Tempo Tuesday Marathon Pace Tempo Run

  This week we look at the marathon paced tempo.  This is one of the staples of so many programs and it is a great workout to increase your aerobic fitness not just for marathon racing but also for events all the way down to the mile.  Though this is for many runners the focal point of their marathon specific work I don't like it as much for that purpose because though it is a great session for the aerobic demands of the marathon it falls short for most runners in terms of teaching the body to burn fat over glycogen and specific muscular endurance.  Still it is a great workout that should be part of the marathoners program for sure and can be a secret weapon for athletes who focus on the shorter distances.

  The marathon paced tempo run is exactly what it sounds like a tempo run at your goal marathon pace. Depending on what point in your program you are at this run can be 8 to 16 miles long.  Some runners who are very good at getting big efforts out in workouts might even push it out to 18 or 20 miles.
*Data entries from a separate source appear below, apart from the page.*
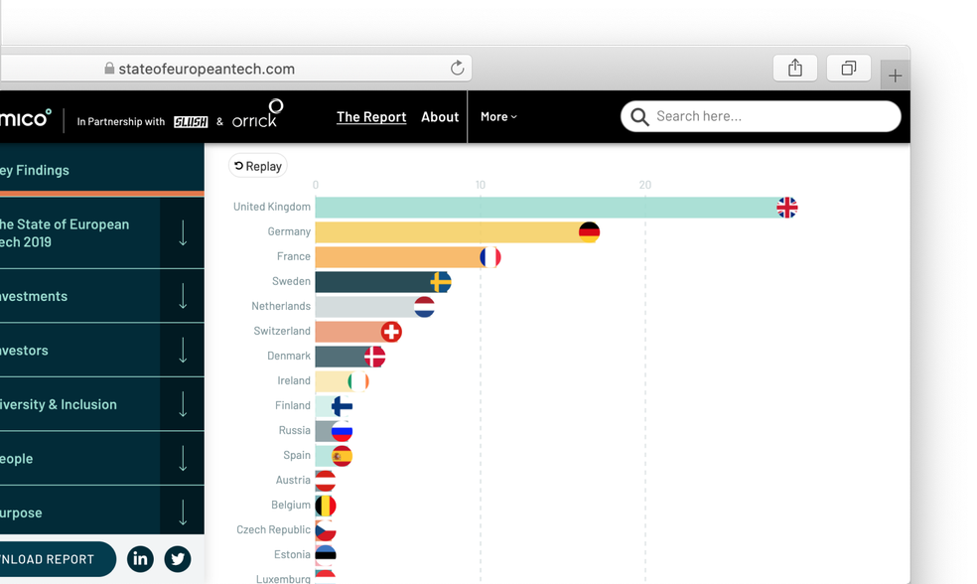Click the Safari share icon
Viewport: 977px width, 584px height.
[794, 68]
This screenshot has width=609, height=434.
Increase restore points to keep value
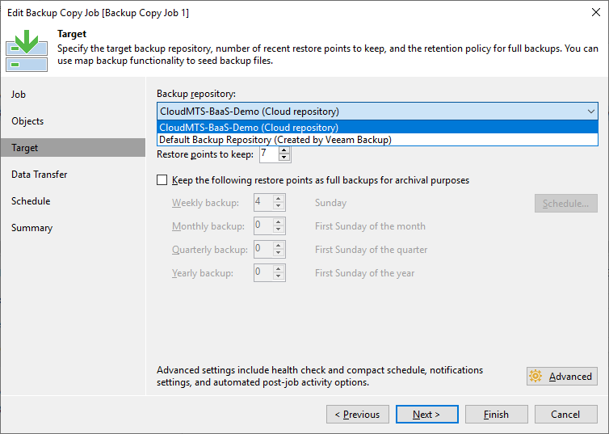(x=284, y=150)
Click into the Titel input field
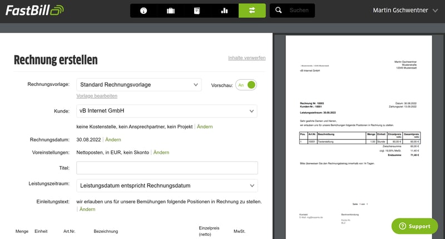Screen dimensions: 445x239 pyautogui.click(x=167, y=168)
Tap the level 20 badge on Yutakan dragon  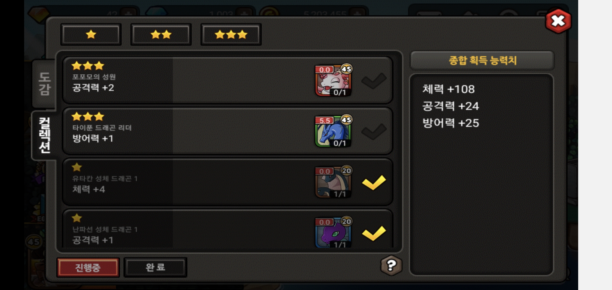point(346,171)
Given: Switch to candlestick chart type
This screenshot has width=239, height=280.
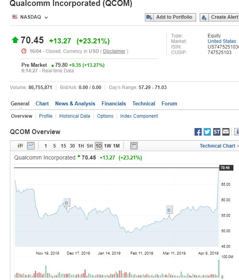Looking at the screenshot, I should pos(20,146).
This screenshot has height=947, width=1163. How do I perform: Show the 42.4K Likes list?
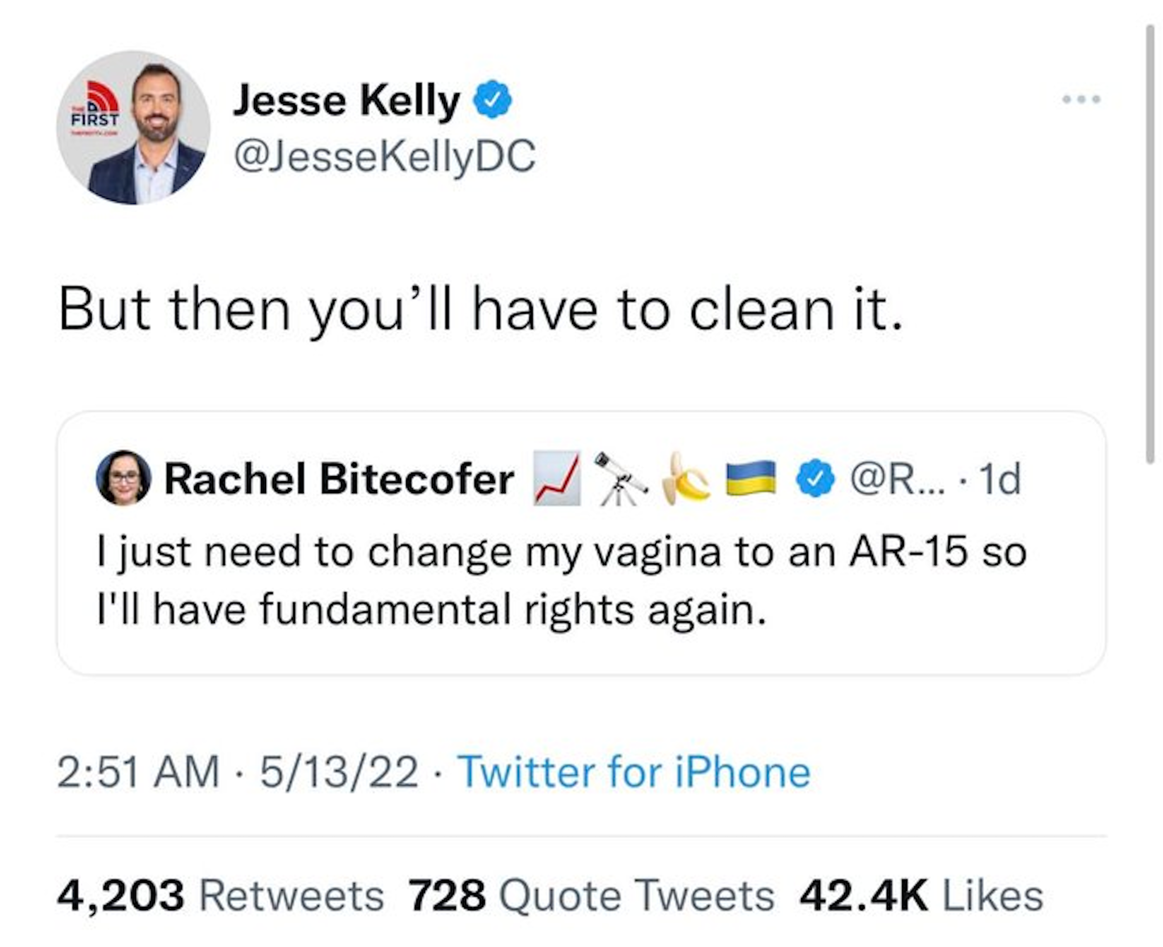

  As I mentioned in the build up this type of run is a staple of many marathoners.  Particularly american marathoners.  The Hansons group very famously does a 26.2, right around 16miles, kilometer marathon paced tempo run as part of their marathon prep.  I would say the most zealous and successful practitioner of this workout is Meb who does one pretty much every week during his marathon prep.  He starts them at about 8 miles long and builds the distance over the cycle and has run them as long as 18 miles.  It should be noted though that he has had very successful marathons off build ups that only reached shorter distances.  Most notably his longest marathon paced tempo before the 2012 Olympics where he finished 4th was only 12 miles.

  Why this workout works.  It is a great aerobic session that teaches the athlete to stay smooth for a long time. It builds great muscular as well as aerobic strength.  By going slower than threshold pace it allows you to run at what is still a very quick pace for upwards of an hour, maybe even approaching two hours.  This type of work also does great things for building mental endurance and strength.  For any runner regardless of goal race this session is a great way to massively increase aerobic endurance, mental fortitude and practice staying relaxed at a quick pace.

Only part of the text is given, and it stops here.